Y con estas era el barco ideal para transportar a Doña Inés, que necesitaba ir con presteza al puerto de Vizcaya, y a poder ser sin que nadie lo supiera; es que es fácil estar a chitón si ni siquiera se conoce el secreto. Podía además amargar a cualquier otra nave que quisiera enfrentarse a ellos y en general era buena escolta para una Grande de España.
Nuevas caras.
Su nombre era Ernesto Elvira Santos y había siendo el capitán de la fragata desde que se echara a la mar allá ya por lo menos cinco años. Decían que su madre era de Zaragoza y su padre del infierno, gusto que le concedían para salvar el escollo de decir que es hijo de aquellas que se dedican a hacer remiendos y curas en los ejércitos, si me entendéis bien. Pero algo del demonio tenía que tener dentro, porque a pesar de ser bastante bajo, solo ligeramente más alto que la mayoría de las mujeres, daba miedo como el que más. Aragonés de pura cepa, de fuerte acento, le sobraban diez segundos para hacer que cualquier grupo de brabucones se diera la vuelta en cualquier callejón. Vive dios que nadie quería verlo enfadado.
Odiaba ligeramente a las mujeres con ese matiz que tienen aquéllos que no están acostumbrados a tratar con ellas, pues le parecían que eran elementos a sobrar dentro de un barco, y él no conocía otro vida distinta a la echada a la mar desde su infancia, cuando busco fortuna en el mediterráneo. Y redios como detestaba esos malditos caballos, que apunto estaba todos los días de despacharlos a machetazos con tal que dejaran de estorbar. Por no decir que el oficio de transportista no era el más adecuado para una nave corsaria, cuyo lugar estaba en amargar a los ingleses el oficio de dar por culo en el mar a base de pasarlos a todos a cuchilla sin miramiento ninguno (pardiez que eso se le daba de maravilla).
Era fácil de ver que detestaba a Inés con cierta mala sangre. No obstante, con ese hacer tan suyo de los habitantes del imperio español, acataba todas sus órdenes con diligencia y extrema lealtad, porque ella era Grande de España y estaba más cerca de su Rey, que estaba por encima de todo, que él mismo. Su opinión de la muchacha era pésima y a pesar de ello se subiera dejado matar tres veces antes que permitir que cualquier mentecato la mirase torciendo el gesto más de una vez. Cosas de españoles.

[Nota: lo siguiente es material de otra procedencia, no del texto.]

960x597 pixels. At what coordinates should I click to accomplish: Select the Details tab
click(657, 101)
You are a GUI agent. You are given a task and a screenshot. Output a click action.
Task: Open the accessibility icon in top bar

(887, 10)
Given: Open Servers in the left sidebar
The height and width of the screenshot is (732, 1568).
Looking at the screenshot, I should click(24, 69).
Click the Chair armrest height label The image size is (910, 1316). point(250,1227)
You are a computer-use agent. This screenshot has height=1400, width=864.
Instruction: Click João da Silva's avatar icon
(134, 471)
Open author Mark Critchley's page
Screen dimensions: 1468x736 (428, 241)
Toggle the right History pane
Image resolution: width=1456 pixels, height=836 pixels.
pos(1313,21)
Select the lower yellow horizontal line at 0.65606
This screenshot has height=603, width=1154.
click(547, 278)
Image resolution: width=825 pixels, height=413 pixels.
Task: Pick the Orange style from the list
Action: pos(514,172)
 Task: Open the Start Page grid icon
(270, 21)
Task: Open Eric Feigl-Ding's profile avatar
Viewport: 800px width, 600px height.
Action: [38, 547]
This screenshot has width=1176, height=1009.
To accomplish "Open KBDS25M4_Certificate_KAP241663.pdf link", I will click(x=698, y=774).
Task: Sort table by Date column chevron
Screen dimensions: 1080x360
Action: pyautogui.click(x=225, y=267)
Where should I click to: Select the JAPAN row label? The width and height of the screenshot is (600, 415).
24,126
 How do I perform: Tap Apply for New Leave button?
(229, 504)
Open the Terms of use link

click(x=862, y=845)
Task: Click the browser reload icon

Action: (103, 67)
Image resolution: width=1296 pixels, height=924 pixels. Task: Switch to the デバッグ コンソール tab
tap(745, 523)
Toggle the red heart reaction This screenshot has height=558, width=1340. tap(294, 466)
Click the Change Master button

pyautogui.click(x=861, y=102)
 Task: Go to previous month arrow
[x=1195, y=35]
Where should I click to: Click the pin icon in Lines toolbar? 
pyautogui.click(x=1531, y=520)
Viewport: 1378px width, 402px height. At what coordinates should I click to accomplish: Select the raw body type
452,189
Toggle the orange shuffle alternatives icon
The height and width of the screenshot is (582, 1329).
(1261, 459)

Felipe García, alias “el lindo bravo”. Un rufián simpático que se rumoreaba que se dedicaba en sus horas libres al contrabando, el allanamiento de morada, el robo y la seducción de monjas, entre demás lindeces. No podías confiarle media moneda de cobre, pero tu integridad y vida no tenían mejor protector. De esta gente extraña que si bien es capaz de dejarte mil y una púas, a la hora de la verdad le tienes sangrando por tu merced, sonriendo encima. El hideputa más bueno con las armas de fuego que se puede conocer.
No viven, están muertos
De sudores fríos llenan tus sueños
Ojos tuertos, huesos rotos
Sus barcos ya no atracan en ningún puerto.